At 11,500 feet, on Karstens Ridge, Babcock’s MCA Expedition was up at 1:30 A.M. on Friday, July 21, under cold but clear and windless conditions. So much snow had powdered the ridge that they deemed it too dangerous to ascend after climbing just 100 feet.
Working in two-hour shifts they spent the next eight hours clearing the ridge with snow shovels, reaching 12,100 feet around noon, just ahead of the rising wind.
“Storm appears to be roaring off the Harper glacier. Hit us about 12:30,” Babcock’s journal reads.
By 1:30 P.M., they all were back in camp. “We build huge snow walls all around our tents plus an igloo in case of emergency.
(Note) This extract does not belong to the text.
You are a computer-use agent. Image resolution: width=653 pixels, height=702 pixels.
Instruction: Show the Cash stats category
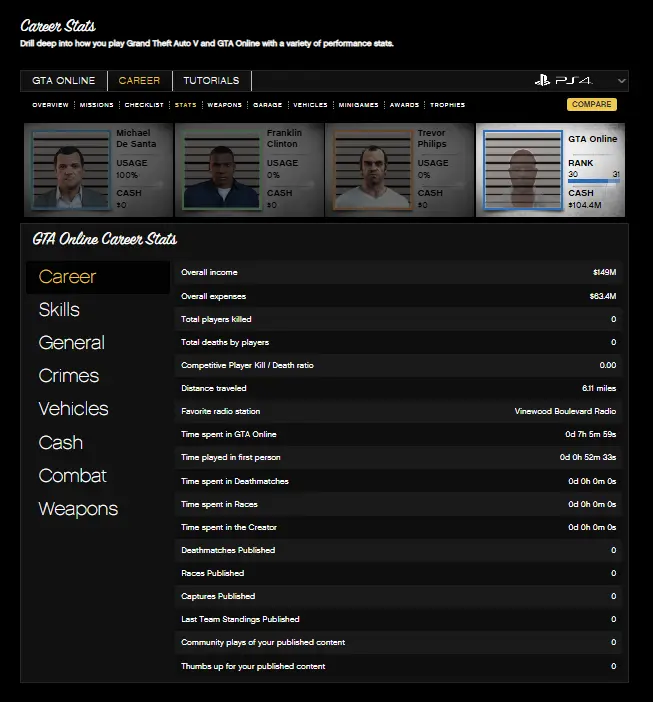60,442
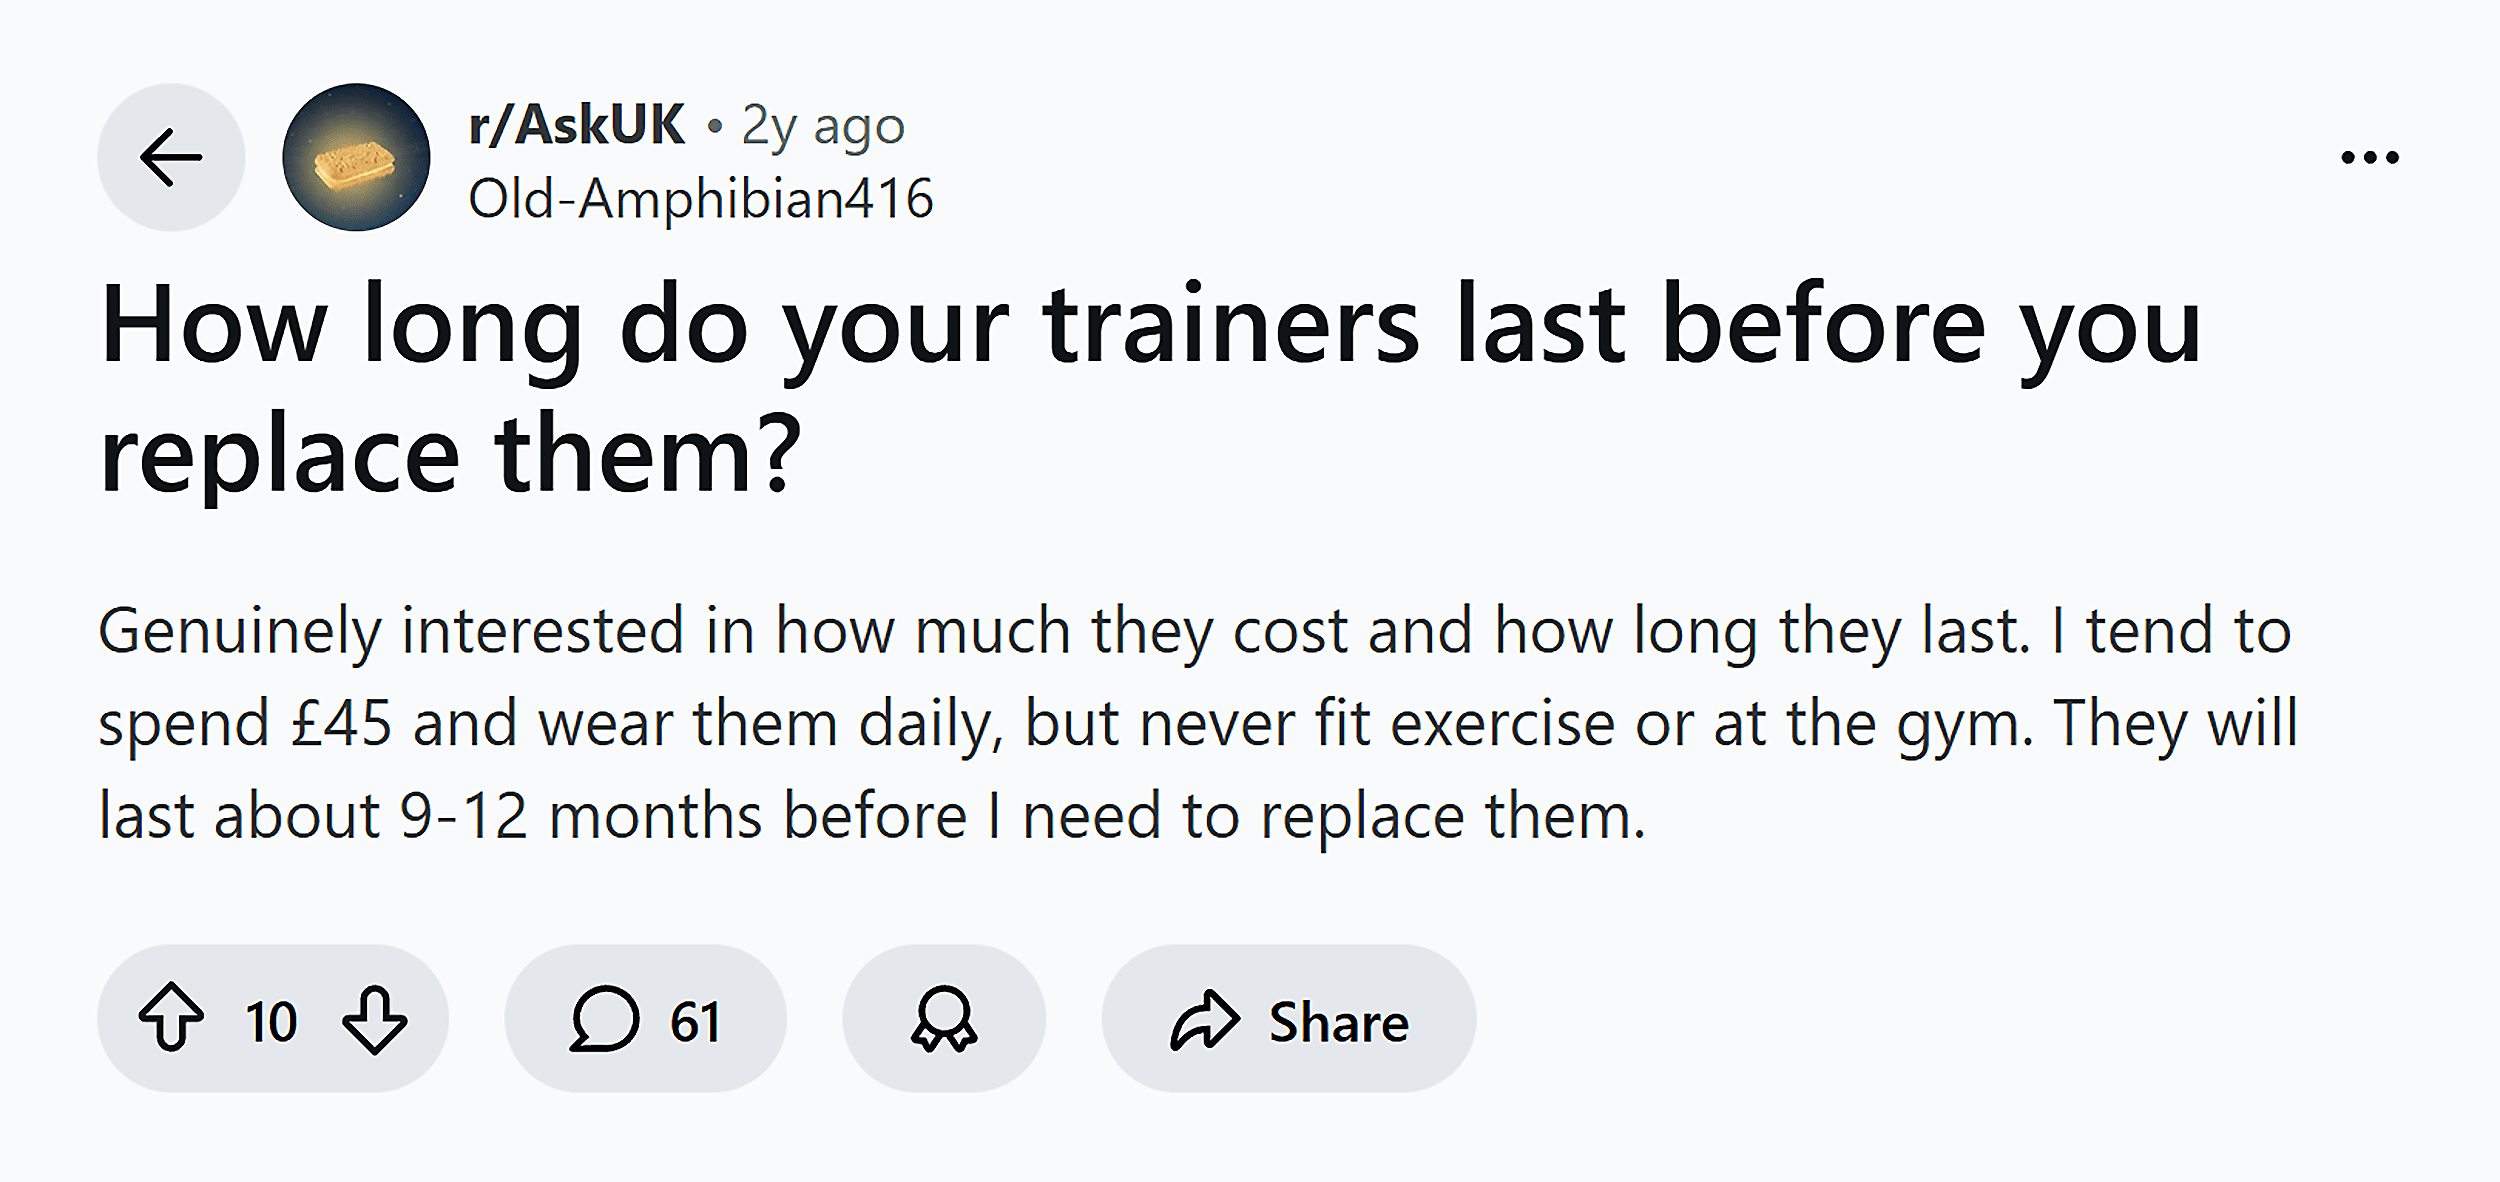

It looks real bad and may be with us for
several days.” The storm had battered the mountain for days, but these experienced climbers suspected that they hadn’t seen the worst of it.
The team hunkered down in their fortified camp while the storm raged around them. “When visibility improved, winds coming off Browne Tower and Harper Glacier were frightening and appeared to have velocities in excess of 100 miles an hour. Early this morning, a dark mass of clouds came in from the north. The prevailing winds, however, were from the southwest.”
The high- and low-pressure systems continued to vie for dominance over Denali, and the chaotic, incongruent conditions experienced by those on the mountain offer only a hint of what was happening in the violent, turbulent air swirling around the peak. It’s no wonder that neither Don Sheldon nor any of the pilots Hansen contacted were willing to fly.
Though they had not been contacted yet, Babcock and his team, most of whom were members of the Alaska Rescue Group, knew the Wilcox team was in trouble.
“I knew there was a problem up high when that storm hit, just having experienced big storms elsewhere,” Babcock said. “Winds were easily a hundred miles an hour plus.”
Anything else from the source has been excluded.